Now there is an actual free tier that won’t let you go over $250 on AWS.

scarface_74•4mo ago
You learned the wrong lesson.

You should never specify API keys anywhere in your code or env files for GCP or AWS.

https://cloud.google.com/docs/authentication/application-def...

You still risk checking in your env file.

Doing it the correct way, your config is in your home directory locally far away from your repo and it finds the configuration automatically when running on GCP.

Even better when developing locally is assign environment variables to temporary access keys.

I’m being handwavy because I’m not a GCP guy. But on AWS, you do something similar by using “aws config” locally and using the IAM role attached to the VM, Lambda, etc so you never need to deploy with access keys.

This isn’t meant to be an “AWS does it better comment”. It looks like from my brief research, something similar is also best practice with GCP.

tkiolp4•4mo ago
Talking about hardcoded api keys, what’s the usual approach when dealing with a mobile app that talks to an api?
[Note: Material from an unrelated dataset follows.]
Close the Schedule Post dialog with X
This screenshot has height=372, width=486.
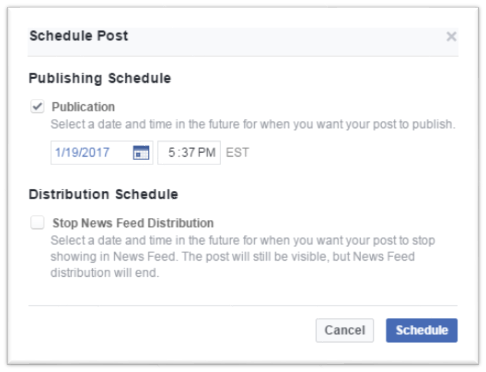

Users don’t need auth to use the app (they do login via an alphanumeric code they get via marketing). I only know how to do this properly via auth flows (user inputs username + passwd, then app calls the api for a user jwt, the app then uses the jwt in subsequent calls). I don’t think using this flow makes sense when the user “logins” via a simple alphanumeric code (which is of length 5 and anyone could guess)
dankwizard•4mo ago
Kind of a nothing burger post.

I uploaded my API key to a public repository

I learned not to do this.

Never upload your API key to a public repository.

Ok.

tdeck•4mo ago
People keep doing this, so I don't see that it hurts to explain why, how, and what to do instead. Maybe this will click with someone who was about to make this mistake.
farseer•4mo ago
If Google sent you an alert, laud them and demand your $300 back?
rycao•4mo ago
You may be able to ask google for some lenience if this is the first occurrence. Definitely an expensive lesson to learn but it could have been much worse!